After Dominika Egorova (Jennifer Lawrence) endures a career ending accident dancing for the Bolshoi, she's faced with caring for her invalid mother Nina (Joely Richardson) with the prospect of losing their Bolshoi supplied apartment hanging over her head. Her Uncle Vanya (Matthias Schoenaerts, "Bullhead," "A Bigger Splash"), a member of the SVR, offers to 'help,' supplying her with evidence about the truth behind that accident, then asking her to assist in a covert operation that renders her an inconvenient witness. Vanya's backed Dominika into a corner where her only choices are death or becoming a honeypot for the State as a "Red Sparrow."
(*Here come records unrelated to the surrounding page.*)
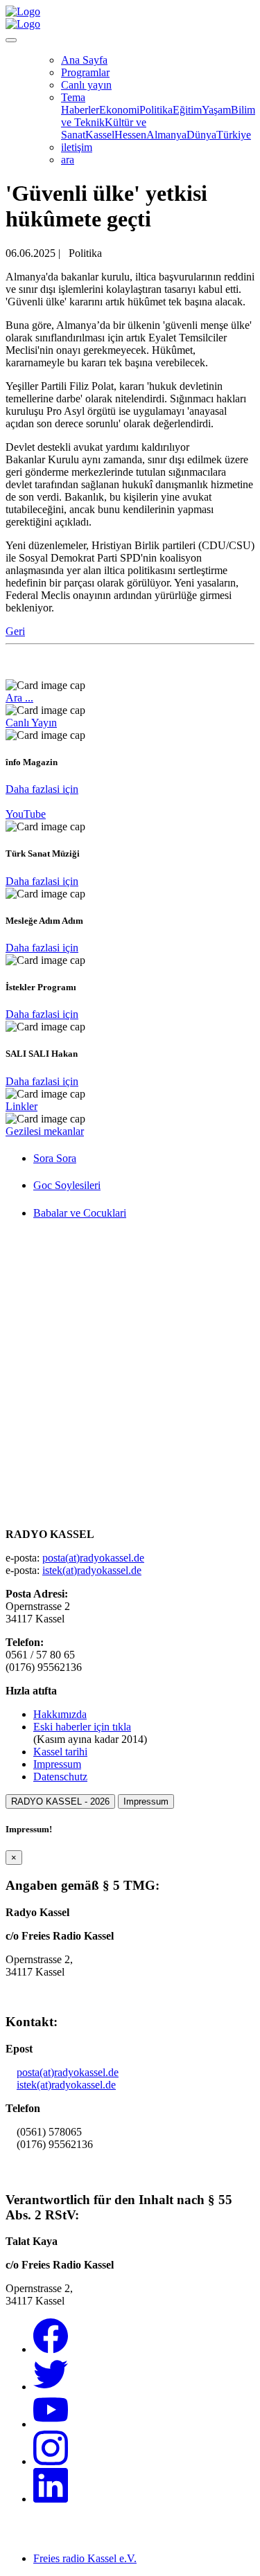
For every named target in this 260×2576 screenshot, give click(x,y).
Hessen (130, 135)
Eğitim (187, 110)
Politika (156, 110)
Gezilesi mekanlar (45, 1131)
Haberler (80, 110)
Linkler (21, 1106)
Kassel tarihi (60, 1751)
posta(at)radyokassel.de (93, 1558)
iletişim (76, 147)
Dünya (201, 135)
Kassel (99, 135)
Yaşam (216, 110)
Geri (15, 631)
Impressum (57, 1764)
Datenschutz (60, 1776)
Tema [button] (73, 97)
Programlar (85, 72)
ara (67, 160)
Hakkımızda (60, 1714)
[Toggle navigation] (11, 40)
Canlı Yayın (31, 722)
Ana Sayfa (84, 60)
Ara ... (19, 698)
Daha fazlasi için (42, 789)
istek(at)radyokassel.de (91, 1570)
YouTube (26, 814)
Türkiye (233, 135)
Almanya (166, 135)
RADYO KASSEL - (60, 1801)
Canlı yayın (86, 85)
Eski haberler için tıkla (82, 1727)
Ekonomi (119, 110)
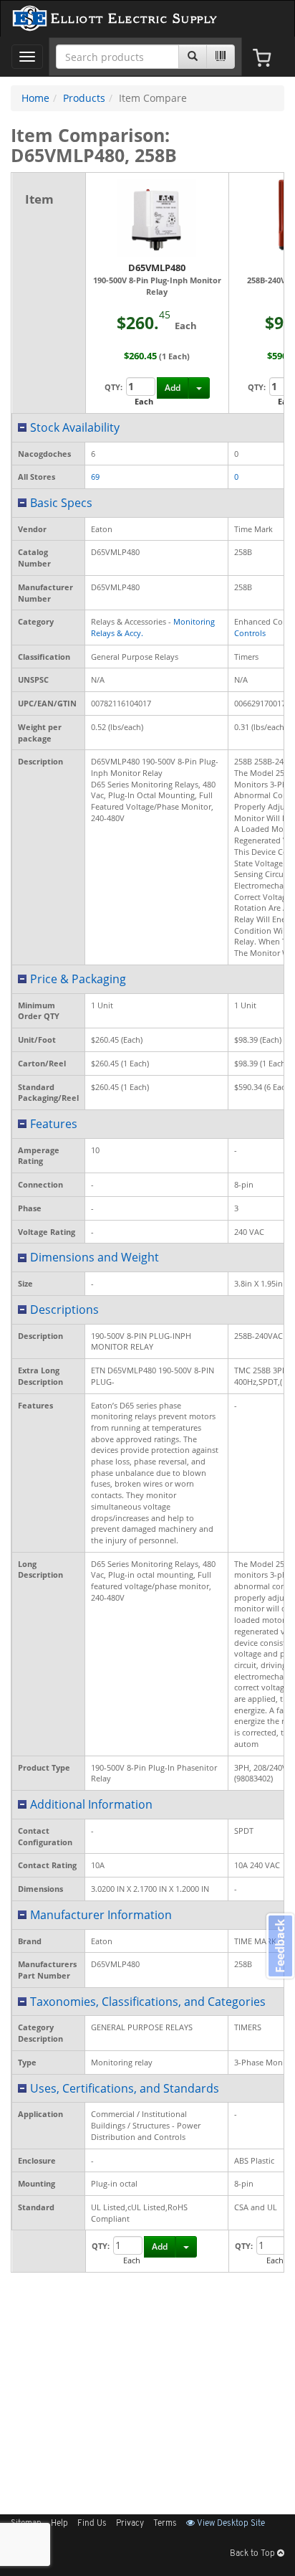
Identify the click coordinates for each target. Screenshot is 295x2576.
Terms (165, 2523)
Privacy (130, 2523)
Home (35, 98)
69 (95, 476)
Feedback (280, 1946)
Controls (250, 633)
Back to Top (253, 2553)
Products (84, 98)
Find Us (92, 2523)
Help (59, 2523)
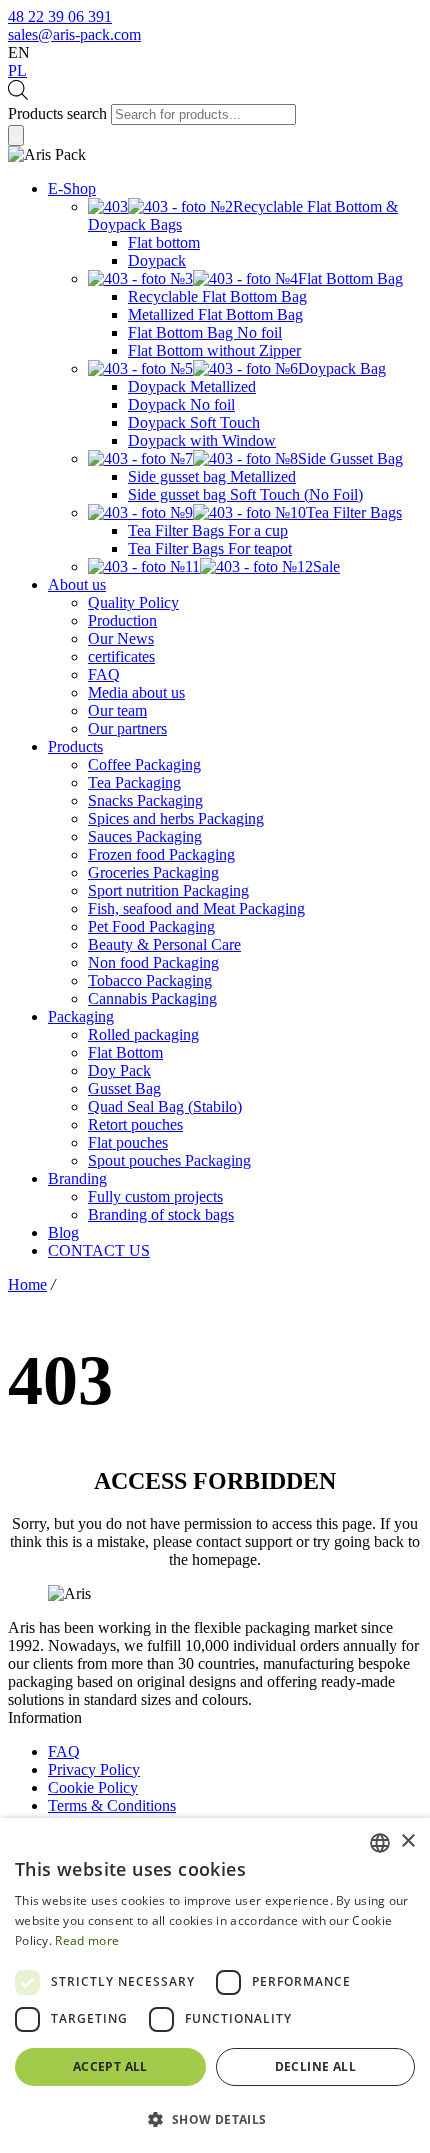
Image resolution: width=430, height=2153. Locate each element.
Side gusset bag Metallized (212, 476)
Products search (57, 113)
Jennifer Lawrence jumps into her first overtly sexual role with the director of her last three "Hunger Games" movies, Francis Lawrence, screenwriter Justin Haythe ("Revolutionary Road," "A Cure for Wellness") adapting 33 year CIA veteran Jason Matthews' book. The film has a surprisingly feminist stance, Dominika's agenda artfully hidden until final moments, yet despite a few tense scenes, this thriller is surprisingly inert. As Matthews' book was the first of a trilogy, perhaps the filmmakers are hoping for a franchise. Knowing Dominika's mind set, which we largely do not here given Lawrence's blank slate, would better enable audiences to invest in its protagonist in any future installments.
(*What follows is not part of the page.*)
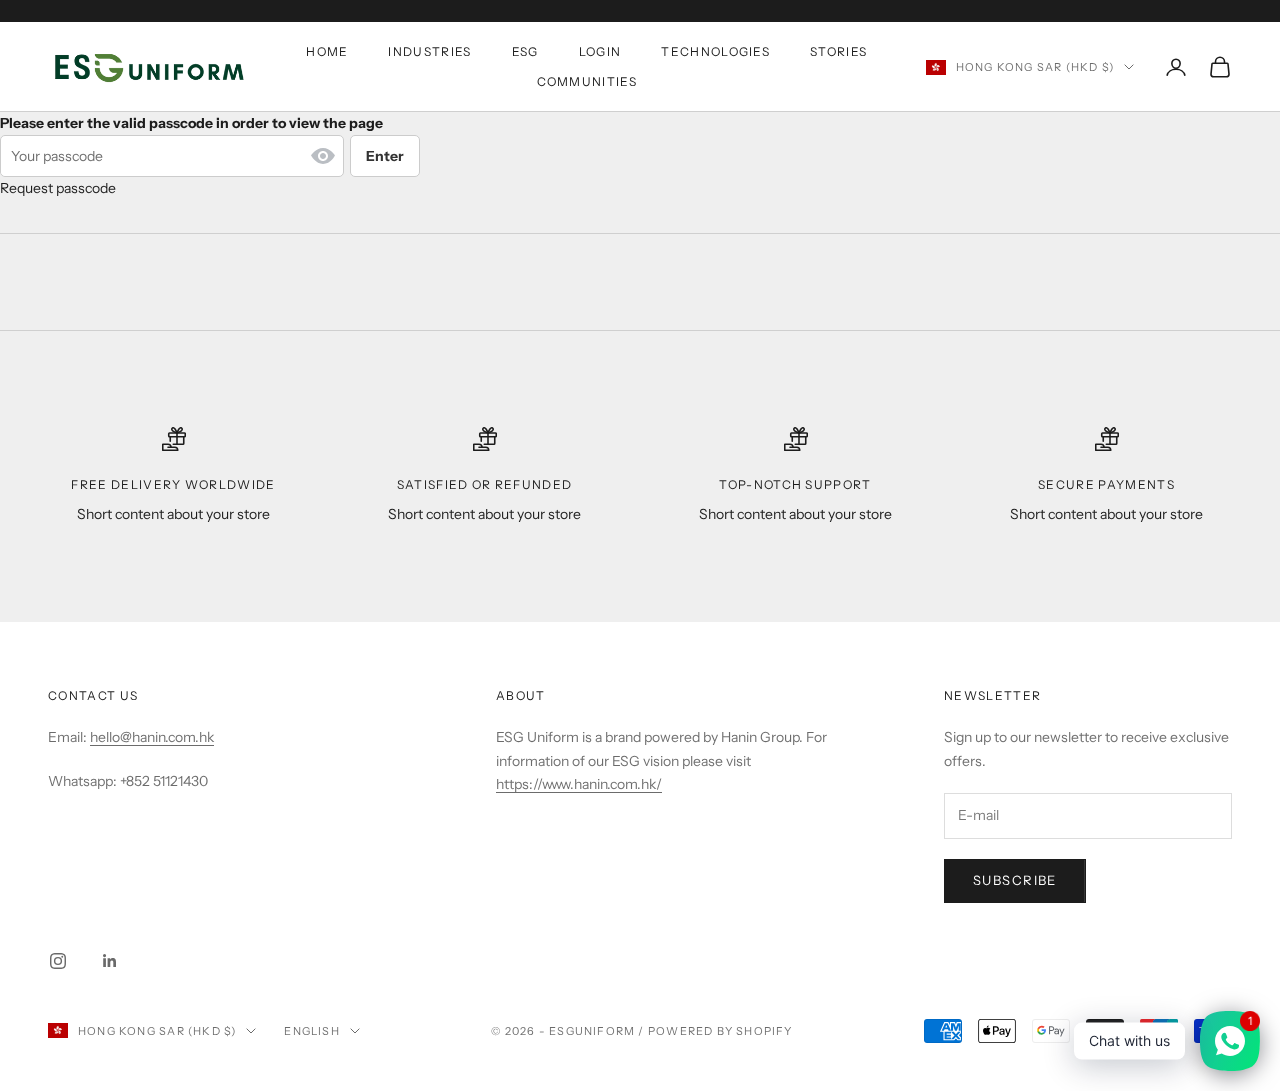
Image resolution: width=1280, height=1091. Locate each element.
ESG (525, 51)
Dominika is trotted out by Vanya before her performance where she catches the appreciative eye of a wealthy Russian. During the dance, her male partner lands on her leg, resulting in a hideous break. After she's recovered sufficiently to walk with a cane, Vanya, who has an incestuous interest in his niece, slips her photos of that partner in flagrante with the female dancer who's replaced her. Her retribution is brutal, further convincing Vanya of her potential. When he asks her to lure that wealthy Russian into a hotel room, she successfully uses her wits to accomplish the mission, but Vanya's betrayed her, allowing her to be raped, the target murdered by hit man Matorin (Sebastian Hülk, "The White Ribbon," "Hanna") mid thrust.
At Sparrow School, where Dominika is appraised and trained by Matron (Charlotte Rampling), the young woman endures further abuse as she learns to use her sexuality to manipulate. Meanwhile CIA operative Nate Nash (Joel Edgerton) is stripped of his assignment in the U.S. after being outed during a Gorsky Park drop when he fires his weapon to allow his contact to escape. But Nash has also noted the new Sparrow and is allowed to travel back to Moscow in hopes of flipping her. But when Dominika makes her expected play, the two find something in each other they did not expect.
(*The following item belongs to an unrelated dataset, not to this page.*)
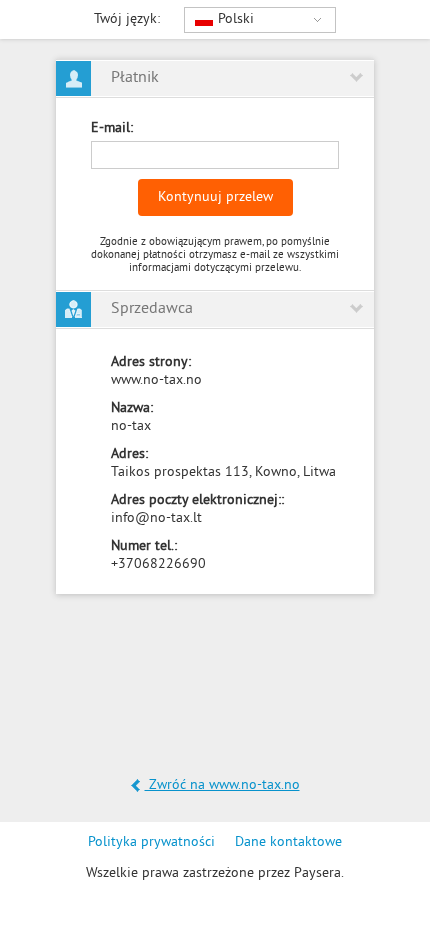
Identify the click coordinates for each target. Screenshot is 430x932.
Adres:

This romance doesn't exactly generate sparks, however, the main connection between the two Dominika's recognition of Nash's compassionate decency. Far more entertaining is watching Stephanie Boucher (Mary-Louise Parker), chief of staff for a U.S. Senator, caught up in a game way above her head. As Dominika's far more experienced roommate Marta, Thekla Reuten ("In Bruges") engenders more sympathy than our heroine. A grotesquely violent climax has nothing on Charlize Theron's single take ass-kicking in "Atomic Blonde." "Red Sparrow" holds its trump card until the very end, then wallows in it.
Lawrence certainly looks the part, her Russian accent far more believable than the film's trailer would indicate, at least when she remembers to use it. Yet there's really no one in this cast, which includes Bill Camp on the U.S. end and Ciarán Hinds and Jeremy Irons in the SVR, that stands out other than Parker. "Red Sparrow's" U.S. representatives are inept, their Russian counterparts soulless and sadistic. The film's subject matter is lurid, yet its sensibilities oddly chaste. Locations and costume add flavor otherwise lacking. "Red Sparrow" is one of those neither here nor there films, a quickly forgotten mediocrity.